我心里一沉,忙令船队靠岸,在“黑风口”山坳扎营。这里背山面水,易守难攻,周铁带着人在四周埋了硫磺罐,引线接在篝火下,只要元军踏入,保管炸得他们哭爹喊娘;石敢当则领斥候往重庆方向探查,临走时我塞给他半块压缩饼干——那是穿越时带的最后一块,包装纸都磨破了,“遇着不对劲就撤,别硬拼,咱们的人比饼干金贵。”
暮色降临时,石敢当回来了,脸上沾着血,甲胄上还挂着几根布条,像是跟人打了架,“将军,前面六十里的村子都空了,粮仓被烧得黢黑,梁上还挂着没烧完的麦穗,井里扔着死人,男女老少都有,小的才几岁,手里还攥着半个窝头……像是……像是故意摆给咱们看的,想吓退咱们。”他往地上啐了口带血的唾沫,“狗日的元军,连孩子都不放过,老子非剁了他们不可!”
“是坚壁清野。”我捏紧拳头,指节泛白,骨节响得像要断裂,“想让咱们没粮没水,困死在这儿。这招比刀枪阴狠,专诛人心,让咱们觉得百姓都死光了,没了念想。”
正说着,潜伏在重庆的斥候大队长传回密信。信纸是桑皮纸,粗糙得刺手,字歪歪扭扭,墨迹深浅不一,显然是在慌乱中写的,甚至有几处被泪水晕开了:“元军半月前已开始清野,百姓被赶往重庆城,违抗者格杀勿论,城门口的血都冻成了冰。守将身份不明,只知不穿铠甲,总带个药箱,据说能掐会算,早料到咱们会来,还在军中说‘刘云虽勇,难逃此劫,重庆便是他的坟场’。”
“不穿铠甲,带药箱?”我把信纸拍在案上,纸张发出脆响,“这不是武将,是个谋士!”
周铁突然闯进来,手里举着块箭簇,箭杆上刻着个“汪”字,箭头泛着乌光,“将军,斥候在林子里发现这个,箭头淬了毒,闻着有股杏仁味,跟也速答用的毒不一样,更烈!”

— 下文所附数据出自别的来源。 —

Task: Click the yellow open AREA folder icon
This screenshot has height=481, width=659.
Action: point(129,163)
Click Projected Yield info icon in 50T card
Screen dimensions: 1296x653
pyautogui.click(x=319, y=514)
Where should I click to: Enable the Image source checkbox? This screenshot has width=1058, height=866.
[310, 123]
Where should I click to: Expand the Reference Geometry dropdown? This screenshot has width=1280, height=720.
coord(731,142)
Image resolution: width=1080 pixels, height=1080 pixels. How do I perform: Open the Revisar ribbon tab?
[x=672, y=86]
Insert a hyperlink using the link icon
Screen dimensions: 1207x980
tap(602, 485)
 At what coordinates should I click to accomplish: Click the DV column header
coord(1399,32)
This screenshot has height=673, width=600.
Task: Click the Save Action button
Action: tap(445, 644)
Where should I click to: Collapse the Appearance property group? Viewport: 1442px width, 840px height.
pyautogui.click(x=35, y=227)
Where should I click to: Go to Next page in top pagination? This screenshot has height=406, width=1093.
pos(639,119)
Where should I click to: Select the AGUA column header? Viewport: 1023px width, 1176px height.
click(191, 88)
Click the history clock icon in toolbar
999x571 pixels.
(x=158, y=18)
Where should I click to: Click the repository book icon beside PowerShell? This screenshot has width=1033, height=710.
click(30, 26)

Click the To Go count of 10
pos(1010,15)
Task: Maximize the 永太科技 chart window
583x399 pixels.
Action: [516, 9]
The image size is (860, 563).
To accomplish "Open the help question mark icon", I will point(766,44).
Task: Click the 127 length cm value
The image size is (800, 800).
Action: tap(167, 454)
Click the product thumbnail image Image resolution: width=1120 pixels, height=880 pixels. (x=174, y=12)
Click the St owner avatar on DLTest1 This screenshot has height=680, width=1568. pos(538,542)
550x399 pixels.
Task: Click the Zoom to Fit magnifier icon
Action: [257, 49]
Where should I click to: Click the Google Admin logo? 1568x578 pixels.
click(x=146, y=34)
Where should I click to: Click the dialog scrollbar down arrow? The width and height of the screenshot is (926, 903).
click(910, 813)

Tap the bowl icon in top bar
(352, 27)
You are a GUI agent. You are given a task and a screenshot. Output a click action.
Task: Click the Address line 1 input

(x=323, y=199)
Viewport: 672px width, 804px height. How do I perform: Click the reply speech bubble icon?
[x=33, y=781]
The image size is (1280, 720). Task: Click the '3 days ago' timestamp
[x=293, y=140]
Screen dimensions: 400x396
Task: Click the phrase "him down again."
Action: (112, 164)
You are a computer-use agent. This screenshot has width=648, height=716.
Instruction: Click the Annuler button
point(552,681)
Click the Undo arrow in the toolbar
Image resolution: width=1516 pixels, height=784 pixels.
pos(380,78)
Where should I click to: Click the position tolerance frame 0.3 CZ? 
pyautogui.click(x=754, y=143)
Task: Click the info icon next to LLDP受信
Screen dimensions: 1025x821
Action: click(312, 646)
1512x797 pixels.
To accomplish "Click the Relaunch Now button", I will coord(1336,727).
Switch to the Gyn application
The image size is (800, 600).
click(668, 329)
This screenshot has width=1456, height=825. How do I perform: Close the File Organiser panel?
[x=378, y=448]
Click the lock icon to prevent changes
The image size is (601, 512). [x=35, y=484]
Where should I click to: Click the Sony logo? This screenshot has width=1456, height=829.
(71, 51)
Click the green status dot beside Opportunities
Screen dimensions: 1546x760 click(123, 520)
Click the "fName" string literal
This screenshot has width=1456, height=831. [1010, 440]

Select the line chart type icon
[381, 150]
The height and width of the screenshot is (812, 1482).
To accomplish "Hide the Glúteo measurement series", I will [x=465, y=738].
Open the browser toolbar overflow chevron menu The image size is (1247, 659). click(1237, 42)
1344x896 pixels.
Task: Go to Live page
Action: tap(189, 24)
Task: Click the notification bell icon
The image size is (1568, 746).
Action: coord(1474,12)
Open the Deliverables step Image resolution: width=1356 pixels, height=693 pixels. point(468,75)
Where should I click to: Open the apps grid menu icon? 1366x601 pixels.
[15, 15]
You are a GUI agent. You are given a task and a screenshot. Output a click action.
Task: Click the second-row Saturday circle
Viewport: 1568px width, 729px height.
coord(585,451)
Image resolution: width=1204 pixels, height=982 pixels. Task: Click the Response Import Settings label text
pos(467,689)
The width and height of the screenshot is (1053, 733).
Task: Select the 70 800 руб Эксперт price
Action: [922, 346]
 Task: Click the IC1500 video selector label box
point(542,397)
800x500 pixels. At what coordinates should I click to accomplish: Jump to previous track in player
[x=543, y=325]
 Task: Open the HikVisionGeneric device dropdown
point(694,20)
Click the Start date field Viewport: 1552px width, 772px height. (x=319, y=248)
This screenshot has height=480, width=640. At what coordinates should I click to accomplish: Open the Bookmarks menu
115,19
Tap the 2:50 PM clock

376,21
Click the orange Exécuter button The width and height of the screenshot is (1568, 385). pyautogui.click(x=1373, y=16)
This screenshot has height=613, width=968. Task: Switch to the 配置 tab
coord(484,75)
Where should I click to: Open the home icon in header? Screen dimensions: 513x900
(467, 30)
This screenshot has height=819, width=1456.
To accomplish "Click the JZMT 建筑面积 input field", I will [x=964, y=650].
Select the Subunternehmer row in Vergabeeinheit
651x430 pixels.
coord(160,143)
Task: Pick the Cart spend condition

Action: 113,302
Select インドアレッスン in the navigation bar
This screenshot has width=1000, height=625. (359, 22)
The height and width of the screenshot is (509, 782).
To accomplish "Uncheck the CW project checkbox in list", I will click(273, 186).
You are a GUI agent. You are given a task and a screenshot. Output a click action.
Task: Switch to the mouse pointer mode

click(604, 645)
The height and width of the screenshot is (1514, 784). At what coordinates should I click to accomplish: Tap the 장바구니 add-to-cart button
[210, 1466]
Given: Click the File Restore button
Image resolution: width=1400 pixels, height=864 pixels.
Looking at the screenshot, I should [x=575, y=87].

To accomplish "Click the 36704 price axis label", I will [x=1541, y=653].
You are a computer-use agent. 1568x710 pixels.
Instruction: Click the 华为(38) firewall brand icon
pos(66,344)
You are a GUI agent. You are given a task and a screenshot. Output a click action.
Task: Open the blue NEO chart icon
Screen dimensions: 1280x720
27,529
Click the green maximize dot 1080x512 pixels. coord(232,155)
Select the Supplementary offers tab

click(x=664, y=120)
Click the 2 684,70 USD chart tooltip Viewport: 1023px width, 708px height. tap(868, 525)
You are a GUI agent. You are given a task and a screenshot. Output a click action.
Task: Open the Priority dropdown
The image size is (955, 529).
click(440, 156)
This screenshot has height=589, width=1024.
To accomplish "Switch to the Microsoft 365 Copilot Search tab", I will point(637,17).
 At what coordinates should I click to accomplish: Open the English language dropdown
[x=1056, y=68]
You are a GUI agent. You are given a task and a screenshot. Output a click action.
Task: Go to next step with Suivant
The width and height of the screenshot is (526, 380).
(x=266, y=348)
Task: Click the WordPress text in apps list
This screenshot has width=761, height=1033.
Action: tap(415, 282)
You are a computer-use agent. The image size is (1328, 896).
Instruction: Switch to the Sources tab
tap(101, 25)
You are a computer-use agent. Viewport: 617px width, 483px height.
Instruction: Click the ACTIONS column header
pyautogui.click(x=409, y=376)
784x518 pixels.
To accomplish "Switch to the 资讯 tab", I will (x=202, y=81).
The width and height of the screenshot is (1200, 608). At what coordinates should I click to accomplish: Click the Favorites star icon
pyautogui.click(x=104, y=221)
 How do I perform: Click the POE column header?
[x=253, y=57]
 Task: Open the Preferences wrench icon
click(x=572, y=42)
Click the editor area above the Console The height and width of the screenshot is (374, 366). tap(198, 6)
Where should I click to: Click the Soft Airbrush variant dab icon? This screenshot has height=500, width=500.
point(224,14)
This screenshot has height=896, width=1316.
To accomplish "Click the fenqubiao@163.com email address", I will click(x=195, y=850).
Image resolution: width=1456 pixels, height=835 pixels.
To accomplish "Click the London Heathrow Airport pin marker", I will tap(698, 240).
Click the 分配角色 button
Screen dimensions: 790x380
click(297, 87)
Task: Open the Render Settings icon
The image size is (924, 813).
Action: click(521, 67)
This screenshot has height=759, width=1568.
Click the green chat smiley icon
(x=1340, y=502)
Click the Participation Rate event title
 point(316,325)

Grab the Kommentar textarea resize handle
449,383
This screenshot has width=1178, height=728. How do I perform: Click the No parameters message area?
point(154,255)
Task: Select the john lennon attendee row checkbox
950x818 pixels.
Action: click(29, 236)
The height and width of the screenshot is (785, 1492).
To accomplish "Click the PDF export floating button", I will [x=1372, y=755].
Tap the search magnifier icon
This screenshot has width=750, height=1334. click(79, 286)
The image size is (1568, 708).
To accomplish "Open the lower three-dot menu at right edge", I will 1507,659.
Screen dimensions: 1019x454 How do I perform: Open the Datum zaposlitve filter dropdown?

我拿起箭簇,指尖触到冰冷的金属,突然想起史料里的记载——汪良臣,忽必烈的谋士,善用毒计,曾在襄阳城外掘堤灌城,害死十万百姓,据说他行军总带个药箱,里面装的不是药材,是毒药,还说“杀人于无形,方为上策”。
帐外的风骤然大了,吹得帐篷哗哗作响,像有无数冤魂在哭嚎,听得人心里发毛。我望着重庆方向,夜色如墨,遮住了远处的灯火,仿佛有一张巨大的网正在收紧。这个藏在幕后的对手,比哈刺帖、杨文安可怕十倍——他不动刀兵,却想断了我们的生路,诛了我们的民心。
“传我令。”我对着石敢当道,声音沉稳得像江底的石头,“各阵连夜造木筏,多用松木板,浮力大,明日一早从水路绕过去,先夺重庆城外的粮仓。让赵二狗的斥候队查,重庆城里哪个药铺的老板突然暴富,尤其是卖杏仁多的,汪良臣用毒,必与药铺勾结,那药铺就是他的爪牙。”
石敢当刚走,周铁凑过来,声音低沉得像闷雷,“将军,这重庆城怕是个陷阱,要不……咱们先回绍庆?等张将军的援军到了再打?”
我指着帐外,李三正给战马喂自己剩下的窝头,少年的手冻得通红,像个红萝卜,却把马鬃梳得整整齐齐,马打了个响鼻,用头蹭了蹭他的胳膊,像是在安慰。“你看他,”我低声道,“他爹战死时,他攥着这杆马槊哭了三天,如今却敢跟着咱们冲阵。咱们退了,这些孩子怎么办?退到哪里去?退到夔州?退到钓鱼城?退到最后,怕是连葬身之地都没有了。”
周铁没再说话,转身出去时,我听见他对着士兵们喊:“都把刀磨快点!明天让重庆的狗东西看看,咱们汉人的骨头有多硬,血有多热!”
夜色渐深,江水流淌的声音里,混着士兵们磨刀的声响,清脆如裂冰,一声声敲在每个人的心上。我知道,明天的重庆城必有一场硬仗,汪良臣的毒计或许比我们想象的更阴狠。但那个藏在暗处的谋士大概忘了——越是想困死我们,就越能让弟兄们明白,这仗,必须打赢。因为身后,是无数双等着活下去的眼睛,是无数个像李三一样的孩子,他们的未来,不能埋在重庆的迷雾里。